Try it -
Scan the lines below for the word "computer". Copy each line you find it in.

——

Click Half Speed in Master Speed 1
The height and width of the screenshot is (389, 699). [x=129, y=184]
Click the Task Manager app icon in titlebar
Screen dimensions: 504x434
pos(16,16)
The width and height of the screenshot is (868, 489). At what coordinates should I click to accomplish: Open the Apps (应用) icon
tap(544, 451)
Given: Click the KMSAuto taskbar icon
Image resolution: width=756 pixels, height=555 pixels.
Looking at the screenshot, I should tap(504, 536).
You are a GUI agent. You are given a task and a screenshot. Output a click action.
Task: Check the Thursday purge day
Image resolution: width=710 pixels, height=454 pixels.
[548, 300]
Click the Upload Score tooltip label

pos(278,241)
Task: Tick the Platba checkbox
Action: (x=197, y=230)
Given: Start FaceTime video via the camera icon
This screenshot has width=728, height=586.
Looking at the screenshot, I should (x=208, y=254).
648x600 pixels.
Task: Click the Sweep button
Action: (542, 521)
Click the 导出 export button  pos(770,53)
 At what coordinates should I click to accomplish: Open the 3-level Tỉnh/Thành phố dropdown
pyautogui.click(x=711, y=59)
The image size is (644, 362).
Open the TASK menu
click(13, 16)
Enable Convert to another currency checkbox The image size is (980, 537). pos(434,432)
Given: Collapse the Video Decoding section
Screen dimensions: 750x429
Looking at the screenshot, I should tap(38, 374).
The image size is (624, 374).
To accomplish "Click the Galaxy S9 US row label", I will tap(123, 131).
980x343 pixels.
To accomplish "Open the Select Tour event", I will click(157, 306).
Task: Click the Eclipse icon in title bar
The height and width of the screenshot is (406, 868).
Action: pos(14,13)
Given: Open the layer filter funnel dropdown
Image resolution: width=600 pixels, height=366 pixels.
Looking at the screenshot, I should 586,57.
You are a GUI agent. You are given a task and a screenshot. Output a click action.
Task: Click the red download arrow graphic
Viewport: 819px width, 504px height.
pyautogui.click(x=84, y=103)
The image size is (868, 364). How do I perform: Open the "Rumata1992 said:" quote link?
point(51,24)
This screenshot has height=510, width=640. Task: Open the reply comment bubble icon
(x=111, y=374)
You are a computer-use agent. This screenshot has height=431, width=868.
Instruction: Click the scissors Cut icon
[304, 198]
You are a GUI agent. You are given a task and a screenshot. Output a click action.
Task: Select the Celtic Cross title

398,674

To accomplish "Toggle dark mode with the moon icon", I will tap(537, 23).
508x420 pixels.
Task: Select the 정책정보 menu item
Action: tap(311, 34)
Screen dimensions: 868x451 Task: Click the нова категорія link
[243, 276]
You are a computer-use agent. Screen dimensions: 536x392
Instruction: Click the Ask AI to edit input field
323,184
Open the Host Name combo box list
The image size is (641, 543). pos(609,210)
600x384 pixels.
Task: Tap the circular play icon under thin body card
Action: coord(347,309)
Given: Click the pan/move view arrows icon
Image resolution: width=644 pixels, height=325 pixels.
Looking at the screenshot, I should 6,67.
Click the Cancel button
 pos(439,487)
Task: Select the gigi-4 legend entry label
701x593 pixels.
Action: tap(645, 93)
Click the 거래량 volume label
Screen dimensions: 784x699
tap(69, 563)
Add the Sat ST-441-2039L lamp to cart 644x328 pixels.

——

Output below -
You are a computer-use agent. This screenshot has height=431, width=868.
You are a computer-use agent. Screen dimensions: 536x392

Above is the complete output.